Reputation: 282
Before I had these two variables (a),(total) in two different class but I couldnt get the properties of the class.
So,
I tried to put both the code into a single class
but neither one of the variable is working
System.out.println("( "+file1.getName() +" )-" +" Total no of words=" + a +"Total repeated words counted:"+total);
Neither one is working:
My present sample output so far:
( Blog 39.txt )-Total repeated words counted:4,total no of words:0
neither
( Blog 39.txt )-Total repeated words counted:0,total no of words:82
The output which i needed is:
( Blog 39.txt )-Total repeated words counted:4,total no of words:82
When I run neither "a" or "total" is working.(vice versa) If i change the code (variable)order.

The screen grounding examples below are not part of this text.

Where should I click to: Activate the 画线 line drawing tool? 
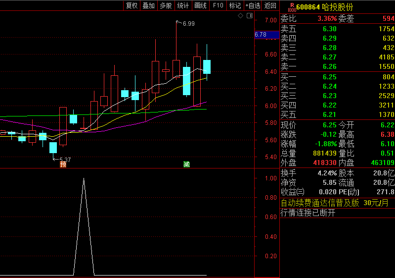tap(200, 5)
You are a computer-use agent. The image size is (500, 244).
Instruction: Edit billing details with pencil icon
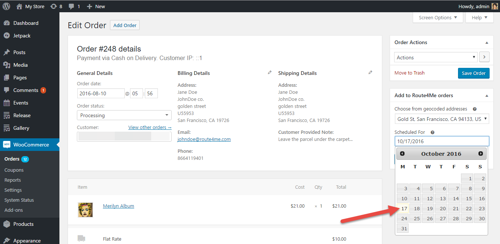tap(270, 73)
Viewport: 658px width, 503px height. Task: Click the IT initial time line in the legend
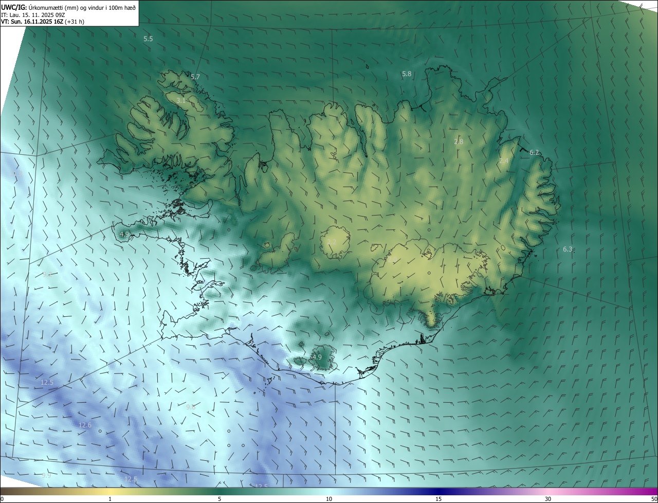pos(33,14)
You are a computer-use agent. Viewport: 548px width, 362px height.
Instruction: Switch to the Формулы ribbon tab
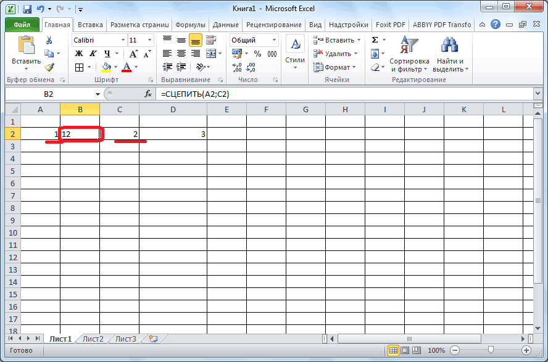(x=190, y=25)
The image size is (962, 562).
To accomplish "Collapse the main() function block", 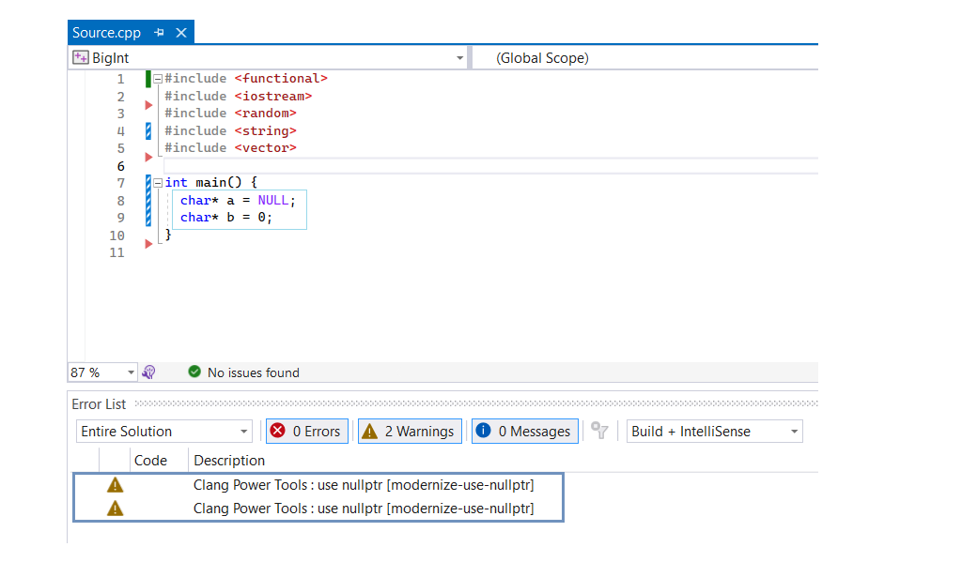I will (x=158, y=183).
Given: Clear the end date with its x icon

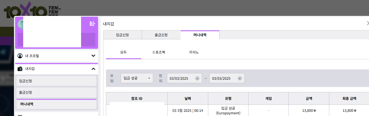Looking at the screenshot, I should coord(240,78).
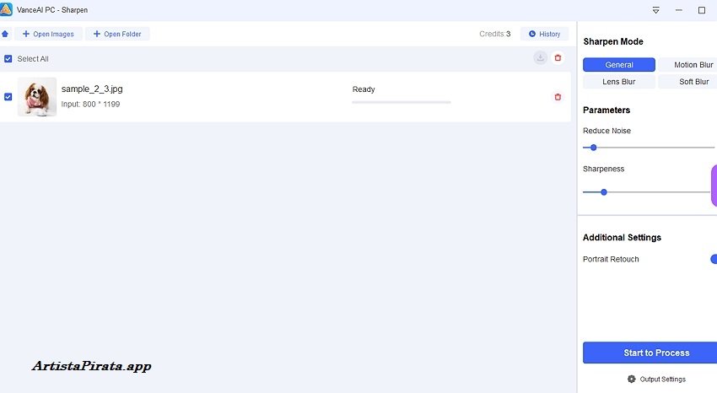The width and height of the screenshot is (717, 393).
Task: Click the Open Images button
Action: [x=47, y=34]
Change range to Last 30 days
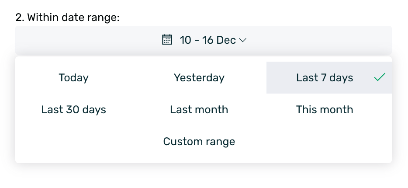Screen dimensions: 408x188 point(73,109)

Anyone tell how should I get both the variable output?? :) I am a beginner to java
Here is my code below.
package ramki;
import java.io.BufferedReader;
import java.io.File;
import java.io.FileInputStream;
import java.io.FileNotFoundException;
import java.io.FilenameFilter;
import java.io.IOException;
import java.io.InputStreamReader;
import java.util.StringTokenizer;
import org.apache.commons.io.FileUtils;
import org.apache.commons.io.IOUtils;
public class newrepeatedcount {
public static void main(String[] args) {
FilenameFilter filter = new FilenameFilter() {
public boolean accept(File dir, String name) {
return name.endsWith(".txt");
}
};
File folder = new File("E:\\testfolder\\");
File[] listOfFiles = folder.listFiles(filter);
for (int i = 0; i < listOfFiles.length; i++) {
File file1 = listOfFiles[i];
BufferedReader ins = null;
try {
ins = new BufferedReader(
new InputStreamReader(new FileInputStream(file1)));
} catch (FileNotFoundException e) {
// TODO Auto-generated catch block
e.printStackTrace();
}
String line = "", str = "";
String st = null;
try {
st = IOUtils.toString(ins);
} catch (IOException e) {
// TODO Auto-generated catch block
e.printStackTrace();
}
// split text to array of words
String[] words = st.split("\\s");
// frequency array
int[] fr = new int[words.length];
// init frequency array
for (int i1 = 0; i1 < fr.length; i1++)
fr[i1] = -1;
// count words frequency
for (int i1 = 0; i1 < words.length; i1++) {
for (int j = 0; j < words.length; j++) {
if (words[i1].equals(words[j])) {
fr[i1]++;
}
}
}
// clean duplicates
for (int i1 = 0; i1 < words.length; i1++) {
for (int j = 0; j < words.length; j++) {
if (words[i1].equals(words[j])) {
if (i1 != j)
words[i1] = "";
}
}
}
int a = 0;
try {
while ((line = ins.readLine()) != null) {
str += line + " ";
}
} catch (IOException e) {
e.printStackTrace();
}
StringTokenizer st1 = new StringTokenizer(str);
while (st1.hasMoreTokens()) {
String s = st1.nextToken();
a++;
}
int total = 0;
for (int i1 = 0; i1 < words.length; i1++) {
if (words[i1] != "") {
// System.out.println(words[i1]+"="+fr[i1]);
total += fr[i1];
}
}
System.out.println("( " + file1.getName() + " )-"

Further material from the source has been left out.